Dataset entries:

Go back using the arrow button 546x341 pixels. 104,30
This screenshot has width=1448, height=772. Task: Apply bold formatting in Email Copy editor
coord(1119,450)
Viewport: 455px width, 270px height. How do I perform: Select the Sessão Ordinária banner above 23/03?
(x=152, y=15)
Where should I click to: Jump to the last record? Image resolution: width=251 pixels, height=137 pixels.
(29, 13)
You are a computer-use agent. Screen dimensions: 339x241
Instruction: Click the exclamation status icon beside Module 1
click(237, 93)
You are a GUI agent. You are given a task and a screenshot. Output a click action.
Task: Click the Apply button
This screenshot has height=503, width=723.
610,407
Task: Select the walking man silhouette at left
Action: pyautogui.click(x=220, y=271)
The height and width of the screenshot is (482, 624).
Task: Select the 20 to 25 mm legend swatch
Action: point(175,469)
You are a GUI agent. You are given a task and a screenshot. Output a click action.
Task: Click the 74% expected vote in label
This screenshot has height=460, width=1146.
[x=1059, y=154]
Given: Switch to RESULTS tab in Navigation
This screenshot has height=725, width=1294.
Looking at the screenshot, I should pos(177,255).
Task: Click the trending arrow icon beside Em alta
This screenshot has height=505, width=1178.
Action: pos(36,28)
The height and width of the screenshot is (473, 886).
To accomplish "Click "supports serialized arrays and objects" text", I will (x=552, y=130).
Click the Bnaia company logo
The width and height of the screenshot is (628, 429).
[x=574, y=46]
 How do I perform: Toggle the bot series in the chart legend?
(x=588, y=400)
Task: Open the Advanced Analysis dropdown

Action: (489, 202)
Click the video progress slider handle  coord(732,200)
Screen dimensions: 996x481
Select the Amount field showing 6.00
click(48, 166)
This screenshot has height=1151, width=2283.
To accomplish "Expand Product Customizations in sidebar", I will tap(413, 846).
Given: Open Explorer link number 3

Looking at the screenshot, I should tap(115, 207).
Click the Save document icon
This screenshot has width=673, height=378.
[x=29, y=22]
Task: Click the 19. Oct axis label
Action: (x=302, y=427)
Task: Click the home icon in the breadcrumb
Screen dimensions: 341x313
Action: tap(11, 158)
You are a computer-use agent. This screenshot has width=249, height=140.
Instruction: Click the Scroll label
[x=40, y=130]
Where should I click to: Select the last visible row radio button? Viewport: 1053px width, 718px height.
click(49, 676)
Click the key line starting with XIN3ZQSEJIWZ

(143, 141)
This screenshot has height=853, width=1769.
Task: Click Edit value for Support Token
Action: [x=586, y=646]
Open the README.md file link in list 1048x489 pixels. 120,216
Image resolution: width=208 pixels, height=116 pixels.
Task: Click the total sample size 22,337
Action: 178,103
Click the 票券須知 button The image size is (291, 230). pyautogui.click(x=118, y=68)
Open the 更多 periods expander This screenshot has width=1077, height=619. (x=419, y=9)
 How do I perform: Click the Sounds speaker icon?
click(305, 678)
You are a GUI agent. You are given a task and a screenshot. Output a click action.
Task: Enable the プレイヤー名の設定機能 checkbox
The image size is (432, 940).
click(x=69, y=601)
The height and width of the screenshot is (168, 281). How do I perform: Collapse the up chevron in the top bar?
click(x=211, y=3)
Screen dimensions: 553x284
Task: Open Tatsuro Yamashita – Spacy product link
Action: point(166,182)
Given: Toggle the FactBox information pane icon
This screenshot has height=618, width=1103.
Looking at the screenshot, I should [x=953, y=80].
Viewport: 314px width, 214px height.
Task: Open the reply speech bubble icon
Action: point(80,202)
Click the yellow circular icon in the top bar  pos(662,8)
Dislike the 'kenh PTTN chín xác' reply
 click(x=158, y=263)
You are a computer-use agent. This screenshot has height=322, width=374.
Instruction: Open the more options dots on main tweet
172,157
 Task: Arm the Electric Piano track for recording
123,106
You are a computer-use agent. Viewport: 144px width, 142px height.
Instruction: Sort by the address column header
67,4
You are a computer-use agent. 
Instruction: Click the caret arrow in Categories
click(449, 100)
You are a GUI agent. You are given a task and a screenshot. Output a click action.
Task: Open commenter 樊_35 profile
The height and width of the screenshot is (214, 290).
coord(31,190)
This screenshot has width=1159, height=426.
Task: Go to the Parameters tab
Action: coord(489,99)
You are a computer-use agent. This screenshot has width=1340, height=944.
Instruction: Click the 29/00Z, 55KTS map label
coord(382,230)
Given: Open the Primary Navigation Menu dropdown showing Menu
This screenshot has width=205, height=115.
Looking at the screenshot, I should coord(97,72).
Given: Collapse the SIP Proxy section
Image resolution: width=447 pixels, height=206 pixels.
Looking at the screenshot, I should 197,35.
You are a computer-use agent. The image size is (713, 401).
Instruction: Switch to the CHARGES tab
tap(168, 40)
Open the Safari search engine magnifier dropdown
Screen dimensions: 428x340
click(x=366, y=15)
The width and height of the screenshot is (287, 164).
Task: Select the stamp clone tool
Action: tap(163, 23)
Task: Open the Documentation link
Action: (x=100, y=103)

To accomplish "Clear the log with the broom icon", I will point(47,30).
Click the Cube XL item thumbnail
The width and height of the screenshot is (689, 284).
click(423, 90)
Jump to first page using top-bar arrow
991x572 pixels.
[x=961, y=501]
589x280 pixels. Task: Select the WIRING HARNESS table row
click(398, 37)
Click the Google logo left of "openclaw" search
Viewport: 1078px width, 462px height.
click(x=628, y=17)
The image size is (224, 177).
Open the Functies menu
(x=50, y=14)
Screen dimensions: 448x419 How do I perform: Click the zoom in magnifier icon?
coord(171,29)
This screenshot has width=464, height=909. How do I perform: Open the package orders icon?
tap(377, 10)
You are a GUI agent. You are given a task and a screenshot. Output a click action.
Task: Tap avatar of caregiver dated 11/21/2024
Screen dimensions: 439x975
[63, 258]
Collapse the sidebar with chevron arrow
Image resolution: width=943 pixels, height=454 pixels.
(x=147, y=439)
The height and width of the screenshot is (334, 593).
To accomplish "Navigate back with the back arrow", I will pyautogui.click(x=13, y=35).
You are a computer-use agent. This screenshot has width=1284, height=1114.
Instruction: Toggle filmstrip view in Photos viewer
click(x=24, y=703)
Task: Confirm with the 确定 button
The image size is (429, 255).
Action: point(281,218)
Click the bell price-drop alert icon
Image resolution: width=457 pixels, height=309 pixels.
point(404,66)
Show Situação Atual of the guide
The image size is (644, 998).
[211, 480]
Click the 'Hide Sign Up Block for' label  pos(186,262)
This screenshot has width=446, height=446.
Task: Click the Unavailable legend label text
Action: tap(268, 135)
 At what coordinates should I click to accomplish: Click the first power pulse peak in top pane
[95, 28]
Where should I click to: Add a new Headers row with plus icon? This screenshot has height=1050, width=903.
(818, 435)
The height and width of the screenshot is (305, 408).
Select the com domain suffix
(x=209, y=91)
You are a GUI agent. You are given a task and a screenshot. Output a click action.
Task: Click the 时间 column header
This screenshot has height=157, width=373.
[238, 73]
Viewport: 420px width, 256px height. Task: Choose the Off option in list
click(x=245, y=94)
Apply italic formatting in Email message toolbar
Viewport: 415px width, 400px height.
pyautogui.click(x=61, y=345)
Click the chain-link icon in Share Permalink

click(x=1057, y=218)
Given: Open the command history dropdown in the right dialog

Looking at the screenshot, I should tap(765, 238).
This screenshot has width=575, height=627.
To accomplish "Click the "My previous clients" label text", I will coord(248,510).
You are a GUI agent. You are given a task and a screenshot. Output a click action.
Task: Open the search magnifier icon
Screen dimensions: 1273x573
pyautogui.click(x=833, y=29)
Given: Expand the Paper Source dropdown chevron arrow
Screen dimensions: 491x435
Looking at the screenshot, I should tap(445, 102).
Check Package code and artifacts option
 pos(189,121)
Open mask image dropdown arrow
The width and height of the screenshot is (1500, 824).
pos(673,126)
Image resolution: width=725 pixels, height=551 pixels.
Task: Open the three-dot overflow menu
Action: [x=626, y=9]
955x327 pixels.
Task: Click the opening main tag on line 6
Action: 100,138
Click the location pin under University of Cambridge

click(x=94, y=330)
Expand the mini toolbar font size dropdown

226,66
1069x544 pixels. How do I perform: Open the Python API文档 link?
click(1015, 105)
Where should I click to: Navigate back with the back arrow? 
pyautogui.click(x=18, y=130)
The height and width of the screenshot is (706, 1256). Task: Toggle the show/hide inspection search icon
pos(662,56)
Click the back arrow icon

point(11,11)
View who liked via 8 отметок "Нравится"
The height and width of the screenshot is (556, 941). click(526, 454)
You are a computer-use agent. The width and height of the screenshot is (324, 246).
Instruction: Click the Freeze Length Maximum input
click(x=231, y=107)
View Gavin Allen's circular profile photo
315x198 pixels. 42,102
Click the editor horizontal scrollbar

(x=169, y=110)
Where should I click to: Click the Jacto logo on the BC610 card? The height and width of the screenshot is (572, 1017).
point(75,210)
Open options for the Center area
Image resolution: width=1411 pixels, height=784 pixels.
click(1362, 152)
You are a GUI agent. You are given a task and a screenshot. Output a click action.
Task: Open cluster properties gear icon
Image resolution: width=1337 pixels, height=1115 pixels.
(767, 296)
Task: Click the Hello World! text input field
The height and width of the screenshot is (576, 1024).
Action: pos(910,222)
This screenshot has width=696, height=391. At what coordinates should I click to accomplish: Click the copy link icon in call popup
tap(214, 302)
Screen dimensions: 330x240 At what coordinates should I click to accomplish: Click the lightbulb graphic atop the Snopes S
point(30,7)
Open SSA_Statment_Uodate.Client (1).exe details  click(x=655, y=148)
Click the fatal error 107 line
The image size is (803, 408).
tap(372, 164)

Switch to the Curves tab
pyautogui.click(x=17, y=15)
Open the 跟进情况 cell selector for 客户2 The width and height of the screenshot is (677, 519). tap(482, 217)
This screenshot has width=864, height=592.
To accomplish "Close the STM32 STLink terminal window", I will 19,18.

Work required »
Word for word, repeat the data from its first line through the line with "The height and width of the screenshot is (473, 886).", including both of those lines and no others.

Solution to this task »
Go back using the arrow button 546x341 pixels. 104,30
This screenshot has width=1448, height=772. Task: Apply bold formatting in Email Copy editor
coord(1119,450)
Viewport: 455px width, 270px height. How do I perform: Select the Sessão Ordinária banner above 23/03?
(x=152, y=15)
Where should I click to: Jump to the last record? Image resolution: width=251 pixels, height=137 pixels.
(29, 13)
You are a computer-use agent. Screen dimensions: 339x241
Instruction: Click the exclamation status icon beside Module 1
click(237, 93)
You are a GUI agent. You are given a task and a screenshot. Output a click action.
Task: Click the Apply button
This screenshot has height=503, width=723.
610,407
Task: Select the walking man silhouette at left
Action: pyautogui.click(x=220, y=271)
The height and width of the screenshot is (482, 624).
Task: Select the 20 to 25 mm legend swatch
Action: point(175,469)
You are a GUI agent. You are given a task and a screenshot. Output a click action.
Task: Click the 74% expected vote in label
This screenshot has height=460, width=1146.
[x=1059, y=154]
Given: Switch to RESULTS tab in Navigation
This screenshot has height=725, width=1294.
Looking at the screenshot, I should pos(177,255).
Task: Click the trending arrow icon beside Em alta
This screenshot has height=505, width=1178.
Action: pos(36,28)
The height and width of the screenshot is (473, 886).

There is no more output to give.